Genetic conflicts: beyond the usual suspects
Harmit Singh Malik
Division of Basic Sciences, Fred Hutchinson Cancer Research Center, USA
Genetic conflicts pervade biology. Cells and genomes harbor a conglomerate of different genetic entities, each with their own agenda and each locked in conflict with other genetic entities for evolutionary dominance. These conflicts have driven rapid alterations and innovation of fundamental cellular processes. We can employ an evolutionary hypothesis-driven approach to discover and dissect these genetic conflicts, both their causes as well as their consequences for biological processes. One can consider two forms of genetic conflict: extrinsic (between genomes) conflicts that shape genes involved in host-pathogen interactions, and intrinsic (within genome or within cell) conflicts that shape genome architecture and cell biology.
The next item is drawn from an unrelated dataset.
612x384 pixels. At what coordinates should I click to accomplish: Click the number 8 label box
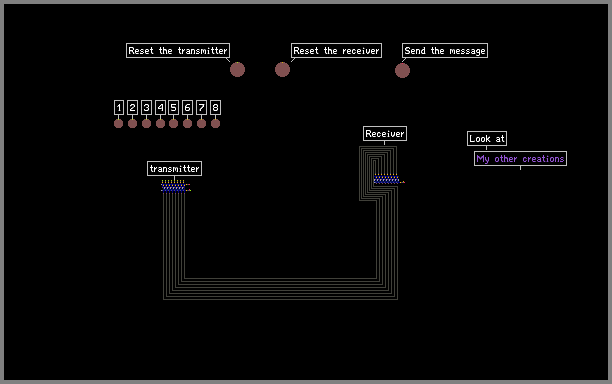215,107
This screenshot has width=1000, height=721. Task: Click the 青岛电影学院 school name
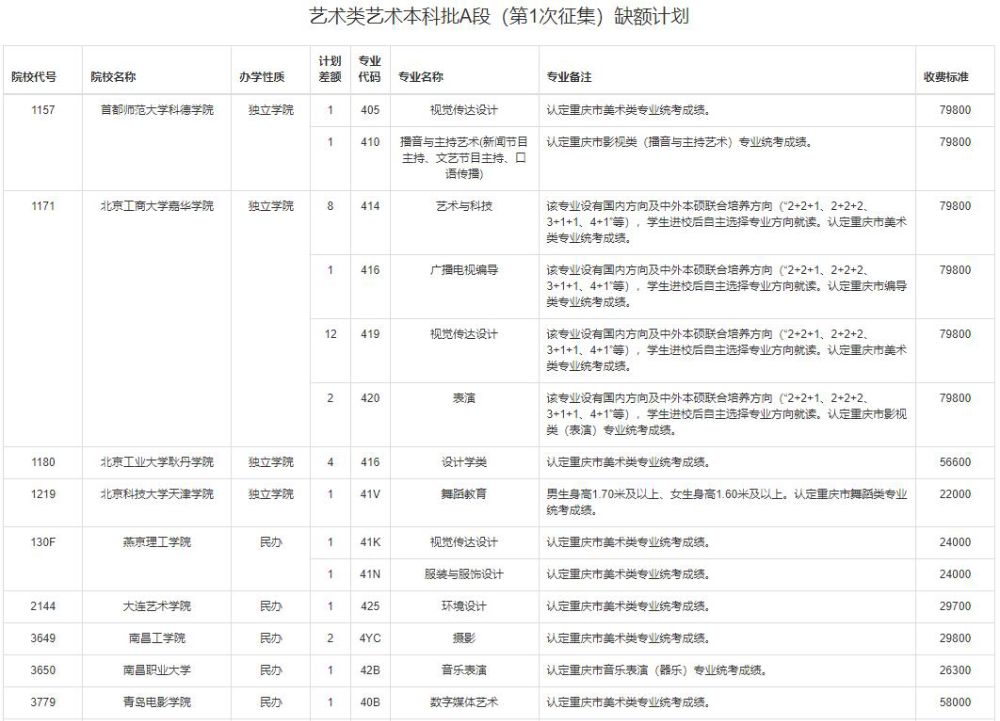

Surprisingly, common rules emerge from the study of extrinsic and intrinsic conflicts. In both cases, genetic conflicts drive relentless genetic innovation, for instance on host-pathogen interaction surfaces. Similarly, genetic conflicts play out due to the opportunity provided by asymmetric female meiosis (in which only one of four meiotic products are chosen) at the essential centromeric DNA-protein interface. Much like host-pathogen interactions, this ‘centromere drive’ leads to surprisingly rapid evolution of existing centromeric protein-coding genes, invention of ‘new’ genes that rapidly become essential and even the onset of reproductive isolation between incipient animal species.